Arysh Invest is a microfinance institution (MFI) that specializes in serving the female internal migrant population in Kyrgyzstan. Arysh was founded as an NGO in 2000 to promote internal migrant rights and became a microfinance institution in 2003. Arysh’s portfolio is comprised entirely of urban borrowers, as it focuses on serving communities on the outskirts of the capital city of Bishkek. A large portion (79%) of Arysh’s portfolio is lent to women. This is especially notable as Arysh operates in a market in which women do not typically comprise more than half of an MFI’s portfolio.
Following the collapse of the Soviet Union, many rural Kyrgyzstanis chose to migrate from the countryside to the capital city, Bishkek, in search of economic opportunity. However, most rural migrants were unable to afford housing within Bishkek. As a result, nearly 50 shantytowns or novostroiki of one-room clay and straw shelters popped up along the outskirts of the capital city.
The shantytowns not only provide inadequate shelter from the elements but perpetuate Kyrgyzstani disenfranchisement and slow economic growth. Kyrgyzstanis are only permitted to vote in and receive social services from the district from which they have a residency permit. Without a residency permit in Bishkek, internal migrants would have to travel back to the part of Kyrgyzstan they left in order to cast their vote or receive social services, which is normally prohibitively expensive on a meager income. A registered house that meets certain standards is necessary to receive a residency permit. Most of the dwellings in the peri-urban areas of Bishkek did not meet the standards necessary to receive a residency permit.

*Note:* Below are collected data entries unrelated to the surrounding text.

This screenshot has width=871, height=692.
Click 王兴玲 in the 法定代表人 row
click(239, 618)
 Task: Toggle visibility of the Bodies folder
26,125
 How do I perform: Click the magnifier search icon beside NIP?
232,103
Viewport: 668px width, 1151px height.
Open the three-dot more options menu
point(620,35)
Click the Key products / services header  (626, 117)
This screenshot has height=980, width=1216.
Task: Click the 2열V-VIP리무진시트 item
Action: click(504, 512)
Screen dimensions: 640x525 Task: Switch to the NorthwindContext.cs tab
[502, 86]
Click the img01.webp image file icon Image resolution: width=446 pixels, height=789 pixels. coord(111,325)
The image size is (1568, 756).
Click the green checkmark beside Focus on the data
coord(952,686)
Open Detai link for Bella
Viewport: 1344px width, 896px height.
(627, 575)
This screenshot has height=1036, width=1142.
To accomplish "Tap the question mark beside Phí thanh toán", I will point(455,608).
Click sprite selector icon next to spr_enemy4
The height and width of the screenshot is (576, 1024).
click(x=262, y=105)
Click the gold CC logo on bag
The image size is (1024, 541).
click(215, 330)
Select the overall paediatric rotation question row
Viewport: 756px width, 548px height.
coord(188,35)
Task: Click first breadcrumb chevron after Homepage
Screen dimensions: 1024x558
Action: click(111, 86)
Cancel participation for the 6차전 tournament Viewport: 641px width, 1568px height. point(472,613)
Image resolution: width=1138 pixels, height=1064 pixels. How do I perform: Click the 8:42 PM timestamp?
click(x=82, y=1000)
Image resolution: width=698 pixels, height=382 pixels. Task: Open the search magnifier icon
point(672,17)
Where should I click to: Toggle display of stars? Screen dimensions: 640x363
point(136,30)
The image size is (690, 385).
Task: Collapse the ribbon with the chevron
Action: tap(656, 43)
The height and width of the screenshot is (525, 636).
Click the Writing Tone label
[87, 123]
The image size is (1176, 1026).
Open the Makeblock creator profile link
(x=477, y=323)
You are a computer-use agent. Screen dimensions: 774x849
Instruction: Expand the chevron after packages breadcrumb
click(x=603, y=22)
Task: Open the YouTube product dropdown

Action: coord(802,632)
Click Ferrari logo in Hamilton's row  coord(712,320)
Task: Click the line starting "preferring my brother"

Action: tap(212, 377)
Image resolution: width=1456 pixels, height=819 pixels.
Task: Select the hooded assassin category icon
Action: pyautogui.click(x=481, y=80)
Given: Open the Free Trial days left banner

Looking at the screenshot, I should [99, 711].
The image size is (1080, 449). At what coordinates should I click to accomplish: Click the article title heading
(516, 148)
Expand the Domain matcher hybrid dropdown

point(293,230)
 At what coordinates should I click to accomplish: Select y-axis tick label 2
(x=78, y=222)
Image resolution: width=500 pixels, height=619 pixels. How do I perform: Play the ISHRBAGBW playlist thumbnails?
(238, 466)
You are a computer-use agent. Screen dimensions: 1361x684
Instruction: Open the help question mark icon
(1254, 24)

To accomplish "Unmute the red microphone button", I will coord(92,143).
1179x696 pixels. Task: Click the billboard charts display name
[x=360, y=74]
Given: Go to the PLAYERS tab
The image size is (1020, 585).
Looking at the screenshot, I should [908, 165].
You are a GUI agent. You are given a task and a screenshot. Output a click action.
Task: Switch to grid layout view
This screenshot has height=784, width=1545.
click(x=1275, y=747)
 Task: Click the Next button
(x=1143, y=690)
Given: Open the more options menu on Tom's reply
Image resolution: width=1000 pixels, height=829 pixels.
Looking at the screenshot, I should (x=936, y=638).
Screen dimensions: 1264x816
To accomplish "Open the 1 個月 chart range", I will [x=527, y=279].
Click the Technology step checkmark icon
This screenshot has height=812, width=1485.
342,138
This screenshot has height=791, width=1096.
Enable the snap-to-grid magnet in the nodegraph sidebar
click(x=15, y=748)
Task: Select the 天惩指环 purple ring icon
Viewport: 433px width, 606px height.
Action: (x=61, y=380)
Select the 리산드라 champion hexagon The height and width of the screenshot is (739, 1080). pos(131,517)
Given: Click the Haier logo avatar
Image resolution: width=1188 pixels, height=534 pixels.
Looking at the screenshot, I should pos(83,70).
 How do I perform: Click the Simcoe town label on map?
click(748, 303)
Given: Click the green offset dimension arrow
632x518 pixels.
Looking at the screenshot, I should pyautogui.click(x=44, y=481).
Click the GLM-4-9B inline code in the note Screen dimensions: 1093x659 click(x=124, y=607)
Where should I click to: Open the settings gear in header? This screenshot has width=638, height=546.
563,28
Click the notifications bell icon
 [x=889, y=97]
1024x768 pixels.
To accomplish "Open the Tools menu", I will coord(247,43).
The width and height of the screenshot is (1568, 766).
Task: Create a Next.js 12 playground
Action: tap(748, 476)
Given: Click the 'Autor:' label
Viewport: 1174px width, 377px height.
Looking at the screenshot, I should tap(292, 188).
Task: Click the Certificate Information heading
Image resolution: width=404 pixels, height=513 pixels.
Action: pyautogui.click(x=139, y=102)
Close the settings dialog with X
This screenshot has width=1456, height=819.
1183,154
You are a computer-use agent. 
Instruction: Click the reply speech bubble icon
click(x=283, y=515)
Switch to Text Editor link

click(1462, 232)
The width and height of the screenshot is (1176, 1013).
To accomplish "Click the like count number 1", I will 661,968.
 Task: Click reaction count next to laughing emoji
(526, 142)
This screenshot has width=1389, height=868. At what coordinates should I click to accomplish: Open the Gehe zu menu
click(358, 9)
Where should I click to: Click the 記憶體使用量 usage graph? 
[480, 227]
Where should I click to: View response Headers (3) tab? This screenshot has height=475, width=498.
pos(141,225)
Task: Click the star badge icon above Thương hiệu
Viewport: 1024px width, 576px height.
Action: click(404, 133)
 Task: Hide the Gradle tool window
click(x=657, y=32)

About half of Arysh’s portfolio is dedicated to home improvement loans that allow the house to meet the standard necessary to register it. Arysh loan officers are able to simplify the process of obtaining a residency permit and issue these permits to borrowers for the equivalent of $50 USD. With a legitimate residency permit, internal migrants can register to vote and participate in the state’s budgeting and resource allocation process. Access to a loan from Arysh means that residents of the peri-urban areas no longer have to choose between economic opportunity and social services.